(PAGE EXTRACT)

The National Institutes of Health clearly recognizes the significant opportunities and challenges presented by big data in biomedical research. Charged by the 2015 report of the Advisory Committee to the NIH Director to become the hub of data science for NIH, the National Library of Medicine is playing a leading role in developing a vision for data science for NIH, and is consulting broadly with other NIH Institutes and Centers that are active in using big data, and with the NIH policy groups who will be addressing the policy issues associated with scientific data management and sharing.
In a companion post, I report on the progress NLM is making. In a previous DataScience@NIH blog (6.22.17), I enumerated some of the accomplishments of this past year’s foray into data science, which, as it turns out, is a natural extension of much of the work of the NLM enterprise: systematic acquisition, curation, storage and dissemination of the information substrate for science is the essence of what a library does. As the platform for discovery grows to encompass data as a substrate for science, so must the library grow.

(End PAGE EXTRACT)

## WHAT THIS EXERCISE ASKS
- 1) List the activities that the NIH data science passage names as the essence of what a library does.
- 2) Reproduce the NIH data science passage between "The National Institutes" and "management and sharing.", inclusive.
- 3) Decide whether each statement agrees with the NIH data science passage, and support each answer with a quotation from it.
(a) The 2015 report that charged the National Library of Medicine came from the Advisory Committee to the NIH Director.
(b) The earlier DataScience@NIH blog is dated 6.22.17.
(c) The National Library of Medicine is consulting only with the NIH policy groups.

(RAW DATA)

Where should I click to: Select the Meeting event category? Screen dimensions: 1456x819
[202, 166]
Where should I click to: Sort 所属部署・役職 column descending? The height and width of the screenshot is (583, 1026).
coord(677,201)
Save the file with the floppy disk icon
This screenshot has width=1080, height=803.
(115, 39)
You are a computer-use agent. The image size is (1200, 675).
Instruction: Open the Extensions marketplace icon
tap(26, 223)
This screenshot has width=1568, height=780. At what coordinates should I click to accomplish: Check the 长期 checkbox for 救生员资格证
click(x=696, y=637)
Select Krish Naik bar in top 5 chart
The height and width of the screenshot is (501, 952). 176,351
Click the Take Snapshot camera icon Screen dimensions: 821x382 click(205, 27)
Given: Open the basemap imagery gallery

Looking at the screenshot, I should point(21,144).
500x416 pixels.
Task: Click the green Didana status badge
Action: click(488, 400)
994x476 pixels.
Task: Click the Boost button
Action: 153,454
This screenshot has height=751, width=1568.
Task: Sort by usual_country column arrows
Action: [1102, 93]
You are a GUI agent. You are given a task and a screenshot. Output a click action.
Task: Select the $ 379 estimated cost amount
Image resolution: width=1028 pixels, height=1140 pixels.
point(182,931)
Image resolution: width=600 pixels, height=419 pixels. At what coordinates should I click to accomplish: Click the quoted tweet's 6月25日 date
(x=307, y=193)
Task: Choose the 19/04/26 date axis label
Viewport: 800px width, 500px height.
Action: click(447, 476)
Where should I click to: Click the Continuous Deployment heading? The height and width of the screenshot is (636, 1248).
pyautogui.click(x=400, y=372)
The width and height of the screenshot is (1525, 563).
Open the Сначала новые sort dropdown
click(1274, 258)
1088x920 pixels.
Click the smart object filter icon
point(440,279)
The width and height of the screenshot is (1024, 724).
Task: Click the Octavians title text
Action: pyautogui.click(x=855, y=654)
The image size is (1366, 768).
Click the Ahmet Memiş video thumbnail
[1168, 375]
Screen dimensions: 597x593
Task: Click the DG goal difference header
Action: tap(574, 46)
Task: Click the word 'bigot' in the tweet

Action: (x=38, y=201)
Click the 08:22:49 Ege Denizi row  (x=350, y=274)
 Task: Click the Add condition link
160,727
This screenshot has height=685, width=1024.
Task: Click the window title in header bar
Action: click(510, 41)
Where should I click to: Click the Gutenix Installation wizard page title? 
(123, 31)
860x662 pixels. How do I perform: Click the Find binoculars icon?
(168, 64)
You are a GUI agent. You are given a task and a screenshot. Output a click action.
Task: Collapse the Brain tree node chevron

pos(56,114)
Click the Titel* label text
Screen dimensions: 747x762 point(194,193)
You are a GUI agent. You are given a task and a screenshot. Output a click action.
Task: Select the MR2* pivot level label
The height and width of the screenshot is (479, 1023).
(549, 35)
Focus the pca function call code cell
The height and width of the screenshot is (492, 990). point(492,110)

(End RAW DATA)

## ACTIVITY ANSWERS
- 1)
Systematic acquisition
Curation
Storage
Dissemination

- 2)
The National Institutes of Health clearly recognizes the significant opportunities and challenges presented by big data in biomedical research. Charged by the 2015 report of the Advisory Committee to the NIH Director to become the hub of data science for NIH, the National Library of Medicine is playing a leading role in developing a vision for data science for NIH, and is consulting broadly with other NIH Institutes and Centers that are active in using big data, and with the NIH policy groups who will be addressing the policy issues associated with scientific data management and sharing.

- 3)
(a) Yes: "Charged by the 2015 report of the Advisory Committee to the NIH Director to become the hub of data science for NIH"
(b) Yes: "In a previous DataScience@NIH blog (6.22.17)"
(c) No: "is consulting broadly with other NIH Institutes and Centers that are active in using big data, and with the NIH policy groups"